**抜粋した本文**.
一方のHRは燃料と酸化剤が完全に分けられており,固体燃料単体では爆発的な燃焼は起きようがなく,打ち上げ直前に酸化剤を充填するまでは意図しない燃焼のリスクがないのです(まあこれは液体燃料ロケットも同じですが).これが,「HRは安全性が高い」と言われる理由の一つです.安心して不用意ツンツンできます!
ロケットの燃料,と言われるとなんとなく少し身構えてしまいますが,HRならその心配は無用というわけですね.

 

 

もっと言うと,爆発的な燃焼は酸化剤があればこそなので,特に性能を追求しないのであれば,HRの燃料なんて燃えればなんでもいいんです.ちなみに先ほど僕がツンツンした燃料はABS,要はプラスチックです(爆発なんかするわけがないのでますます要らないくだりだった).


そのため様々なものをHRの固体燃料に使用する取り組みがあり,直近ではガンプラの使用済みランナーから固体燃料を生成して打ち上げを行った例があります.


さらに稀有なものでいうと,UHA味覚糖(ぷっちょの会社さんですね)により実施された「キャンディロケットプロジェクト」という企画において,固体燃料としてキャンディを使用したハイブリッドロケットが製作されています.

 

(全国の学生ロケット団体がいつもお世話になっている先生方がご登場なさっています.減速落下まできっちり成功させるあたり,流石です….)


非常に独自性の溢れる広報で,面白いですよね.動画の最後には「キャンディは,無限の可能性でできている。」との字幕もあり,なんだかかっこいいです.
ただ,繰り返しになりますがHRの燃料は燃えればなんでもいいので,「HRの燃料になる⇒無限の可能性でできている」ということなら,世の中の割と多くのものは無限の可能性でできています.

**取り組む作業**.
ハイブリッドロケットの燃料についての本文をもとに、次の問いに答えよ。
1. 筆者がツンツンした燃料は何でできているか。
2. ガンプラの何から固体燃料を生成して打ち上げた例があるか。
3. 「キャンディロケットプロジェクト」を実施したのはどこか。

**元データ抜粋**.
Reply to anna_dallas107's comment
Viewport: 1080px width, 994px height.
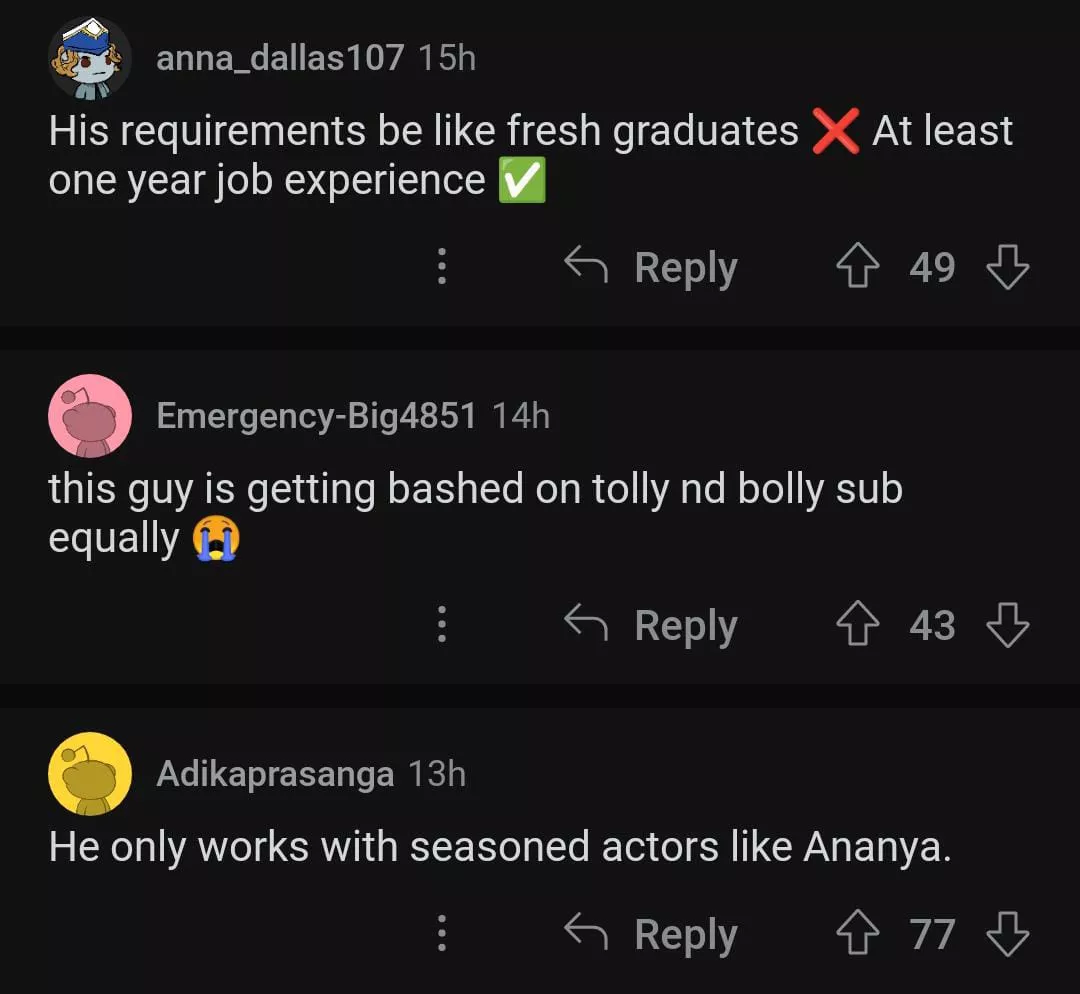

**正しい出力**.
1. ABS(プラスチック)
2. 使用済みランナー
3. UHA味覚糖